With jumbled camerawork, a familiar Hans Zimmer world music
score, rapid fire editing, no-holds barred production design
and the earnestness of showing war's destruction on human
bodies, Black Hawk Down is entirely convincing once the raid
begins. It's less successful in its first act spent setting
up the group of itchy-fingered soldiers spurned on by cloudy
domestic politics and African civil war. Still, screenwriters
Ken Nolan and Steven Zaillian chose to focus on action over
context and deliver on the promise of taking us there, live,
and into the heart of street fights with an aggressive enemy.
The cast led by Josh Hartnett, Ewan McGregor, Tome Sizemore,
Eric Bana, Sam Shepard, Rod Eldard, Jeremy Piven and Orlando
Bloom is altogether appealing and sympathetic. Their collective
status as a group of Hollywood's stars-of-tomorrow, aging
character actors and recognizable, though difficult to place,
performers makes the ensemble a collective hero.

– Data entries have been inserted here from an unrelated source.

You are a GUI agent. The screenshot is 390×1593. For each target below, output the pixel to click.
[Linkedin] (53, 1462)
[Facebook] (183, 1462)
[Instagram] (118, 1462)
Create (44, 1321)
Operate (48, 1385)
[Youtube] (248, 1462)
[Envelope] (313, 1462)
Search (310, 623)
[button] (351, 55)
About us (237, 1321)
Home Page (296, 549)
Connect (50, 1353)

Gone are questions of international intrigue the likes of
which fill our nightly telecasts and cable news feeds. Instead
the failures surrounding the Battle of Mogadishu are turned
on end as a demonstration of soldierly pride, espirit du corps
and the importance of men who fight for a collective fate
raised to the level of a spiritual awakening.
In this simplification of a difficult and failed military
operation the real genius of Scott's film shows through. The
soldier is not to be hated for doing what he or she is asked
to do. Instead the soldier is our proudest and most complete
patriot willing to sacrifice life and limb in support of American
ideals.
Not to be overshadowed by the sentimentality often at the
center of other war movies Black Hawk Down demonstrates this
value with visually stunning and technically precise filmmaking.
I'm not convinced this is the movie of the year. Yet I'm sure
it's worth the time spent in a theater seat watching the bombast
of battle and the terror of potentially losing one's life.